That WaPo article is fantastic and should almost be required reading for denizens of the Beauty Parlor.
Anyone who has worked in a pediatric behavioral setting knows exactly the kind of parents who will shop for a clinician until their kid gets an official diagnosis. Every clinic has parents who are desperate for a diagnosis. My own belief is that they overwhelmingly fall into two camps. The first group just want an explanation for their kid's issues that isn't "Dad was 55 when the child was conceived, Mom is a Cluster B dumpster fire, and all the hands-on, down and dirty childrearing has been done by a succession of overworked and underpaid au pairs". Most of them have been searching for years, watching their kid struggle with things that everyone else's children appear to grasp effortlessly. Even if "autism" isn't the real problem, they want the diagnosis because every other investigation, including genetic and neuropsych testing, has turned up nothing. There is obviously something wrong, but without an official diagnosis, any diagnosis, their kid doesn't qualify for an IEP and can't receive free therapeutic intervention through the school district. Autism feels like an answer, and that's all they want. Doesn't have to be the right answer, doesn't have to change anything about the daily struggle of raising a special needs child.

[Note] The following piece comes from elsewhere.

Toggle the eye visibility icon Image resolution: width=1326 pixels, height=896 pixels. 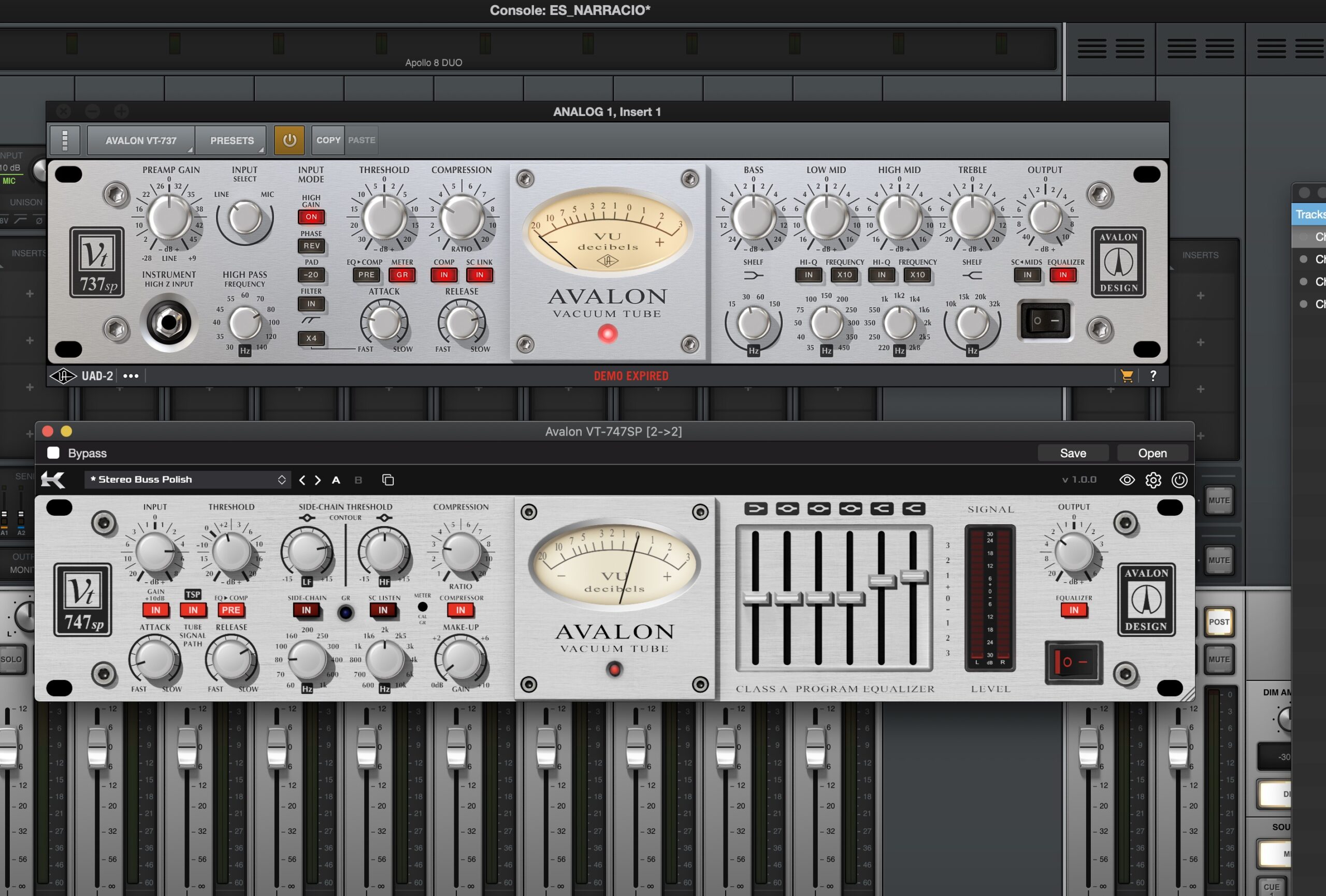click(1127, 480)
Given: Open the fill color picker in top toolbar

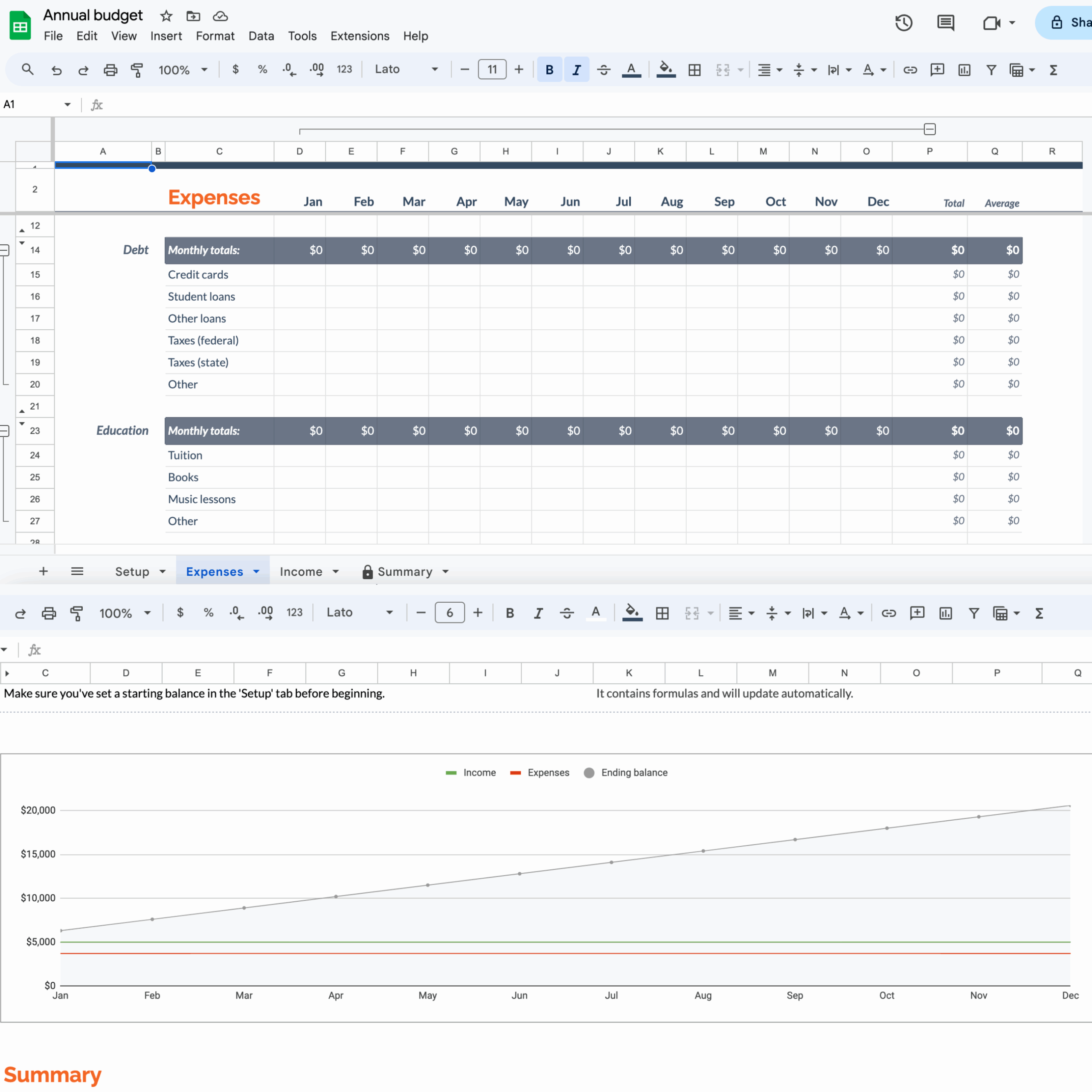Looking at the screenshot, I should pos(666,70).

Often, these are upper-middle class, older parents with professional degrees and a "comfortable" lifestyle, and they have the money to throw at private clinics. They don't care about getting free therapy, they just want their kid's problems to not be their fault. My own opinion is that this group accounts for the unusually high rates of autism diagnosis among children of older white parents.
The other group understands that a diagnosis is required for collecting SSI on their child's behalf. They may at least partially grasp that there's not actually anything wrong with their kid that isn't situational, but even if they do, they have issues themselves, including poverty and lack of education, that render them incapable of making the changes necessary to improve their lives. They will push and push and push for the diagnosis because it feels like their only option.
Additionally, the diagnostic criteria for many genetic and developmental disorders include "autistic features". Kids who would have just been diagnosed with "developmental delay" or "mental retardation" ten, twenty, or thirty years ago now receive an autism diagnosis. There are a lot of reasons for this but one of them is school Title I funding. I know there are people here with expertise in special education, so I won't even try to discuss it, but there's pressure to diagnose autism rather than developmental delay for financial reasons.
All of this is super disillusioning for behavioral researchers. Personally, I take issue with the first group more than the second.